**Aim**
Pull out each row below that contains the word "Open", and copy those rows in full.

**** Task data

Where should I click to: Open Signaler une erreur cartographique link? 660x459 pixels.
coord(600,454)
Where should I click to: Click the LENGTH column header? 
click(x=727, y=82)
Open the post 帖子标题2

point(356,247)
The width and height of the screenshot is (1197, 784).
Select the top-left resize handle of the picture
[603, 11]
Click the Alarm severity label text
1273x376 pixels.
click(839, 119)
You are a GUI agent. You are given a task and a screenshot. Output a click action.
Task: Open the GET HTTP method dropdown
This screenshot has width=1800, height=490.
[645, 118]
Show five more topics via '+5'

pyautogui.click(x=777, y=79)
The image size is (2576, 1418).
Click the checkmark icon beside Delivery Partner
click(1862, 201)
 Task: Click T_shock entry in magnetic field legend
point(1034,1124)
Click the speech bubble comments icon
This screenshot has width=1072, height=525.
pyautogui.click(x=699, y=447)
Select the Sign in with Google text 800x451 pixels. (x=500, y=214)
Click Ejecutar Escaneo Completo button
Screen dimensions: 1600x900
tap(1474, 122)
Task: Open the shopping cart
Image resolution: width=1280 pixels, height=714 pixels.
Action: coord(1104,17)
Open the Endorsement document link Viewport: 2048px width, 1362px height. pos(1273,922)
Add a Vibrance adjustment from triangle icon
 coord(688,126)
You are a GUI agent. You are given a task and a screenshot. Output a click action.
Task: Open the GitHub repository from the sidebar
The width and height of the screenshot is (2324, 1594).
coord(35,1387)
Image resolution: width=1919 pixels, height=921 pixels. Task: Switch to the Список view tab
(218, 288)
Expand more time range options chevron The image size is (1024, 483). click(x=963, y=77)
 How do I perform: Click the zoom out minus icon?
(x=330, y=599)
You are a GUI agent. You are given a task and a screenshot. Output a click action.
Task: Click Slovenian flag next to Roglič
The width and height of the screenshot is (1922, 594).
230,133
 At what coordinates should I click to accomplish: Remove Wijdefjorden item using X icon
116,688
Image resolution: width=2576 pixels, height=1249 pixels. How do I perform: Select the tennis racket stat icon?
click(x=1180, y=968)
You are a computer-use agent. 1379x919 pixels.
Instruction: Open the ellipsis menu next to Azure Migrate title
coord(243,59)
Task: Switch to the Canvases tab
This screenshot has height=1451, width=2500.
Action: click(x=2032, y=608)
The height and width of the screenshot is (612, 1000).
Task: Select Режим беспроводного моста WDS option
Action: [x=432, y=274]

********

**Exercise response**
Where should I click to: Open Signaler une erreur cartographique link? 660x459 pixels.
Open the post 帖子标题2
Task: Open the GET HTTP method dropdown
Task: Open the shopping cart
Open the Endorsement document link Viewport: 2048px width, 1362px height. pos(1273,922)
Task: Open the GitHub repository from the sidebar
Instruction: Open the ellipsis menu next to Azure Migrate title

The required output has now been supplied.